![]() Giovanni Arena |
Riceviamo e pubblichiamo – L’assessore Giovanni Arena è stato di recente nominato subcommissario straordinario vicario dell’Arpa, Agenzia regionale protezione ambientale del Lazio e per questo motivo si dimette dal suo ruolo all’interno dell’amministrazione comunale viterbese.
Apprendiamo la notizia con la speranza che ora, nella sua nuova veste, l’ex assessore riesca finalmente a capire l’entità del pericolo dell’arsenico per le persone. Ricordiamo perfettamente il grave errore di valutazione espresso in occasione della discussione della mozione comunale presentata per conto del nostro comitato No arsenico: per Arena un’acqua entro il limite di 20 microgrammi per litro (legale solo temporaneamente) non rappresentava un pericolo per alcuno e dimenticava così donne incinte, bambini fino a tre anni ed esercizi commerciali, eccezioni dichiarate con chiarezza nelle deroghe europee.

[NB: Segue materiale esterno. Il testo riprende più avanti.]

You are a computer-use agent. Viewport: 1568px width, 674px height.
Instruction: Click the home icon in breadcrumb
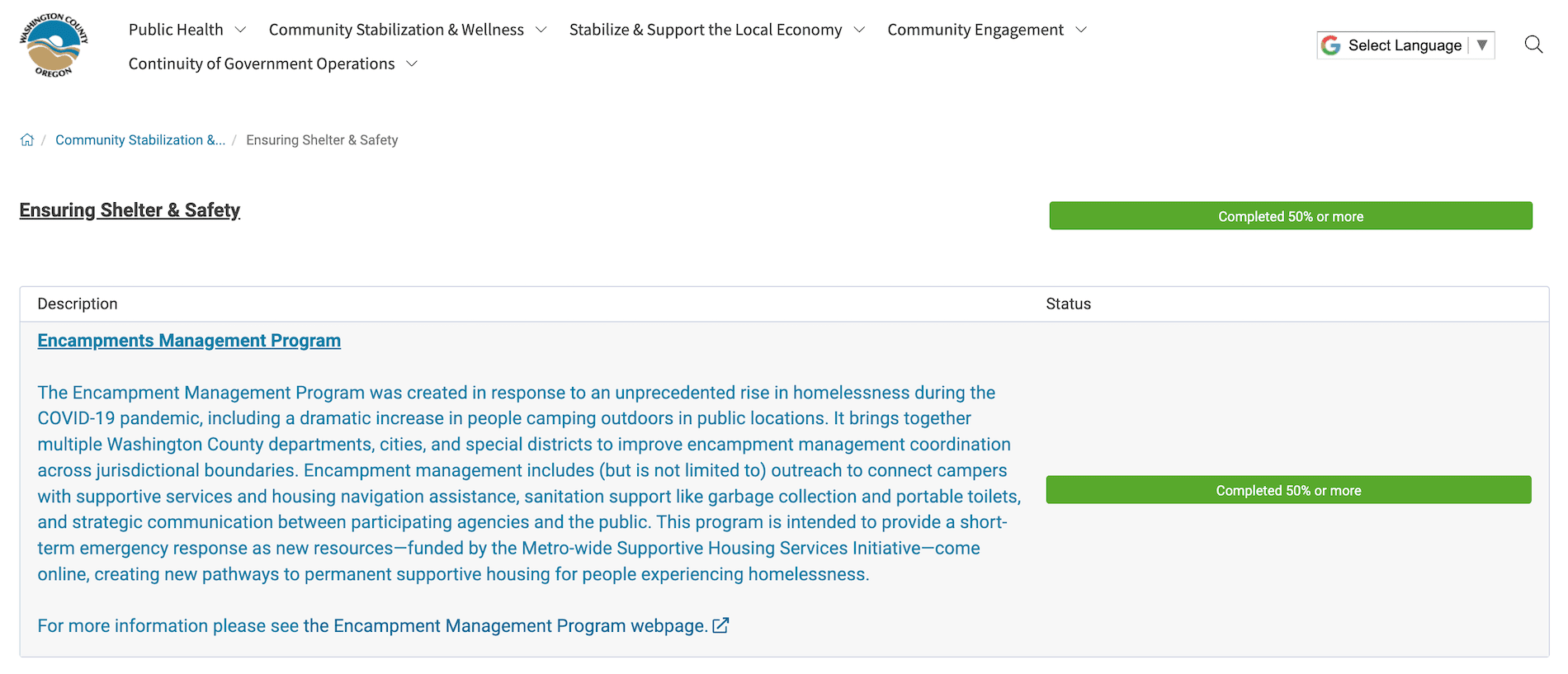[27, 140]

Speriamo inoltre che ora il presidente Arena dimostri la giusta preoccupazione e quindi applichi una maggiore attenzione al problema dell’arsenico nell’acqua potabile di Viterbo, la cui soluzione pare arenata nel palazzo della regione Lazio e su cui nulla trapela.
Le ultime informazioni giunte alla cittadinanza proprio dall’assessore indicavano in settembre la data certa di inizio dei lavori per gli impianti di dearsenificazione. Eravamo scettici allora e i fatti, purtroppo, ci hanno dato ragione.
Ad oggi i viterbesi bevono ancora acqua avvelenata oppure fanno la fila presso le sole due fontanelle posizionate nel territorio cittadino.
Siamo speranzosi che la nomina all’Arpa, l’ente incaricato di effettuare le analisi delle acque potabili per conto della Asl, faccia tornare la salute della cittadinanza al centro delle preoccupazioni dell’ex-assessore Arena.
Le speranze sono le ultime a morire.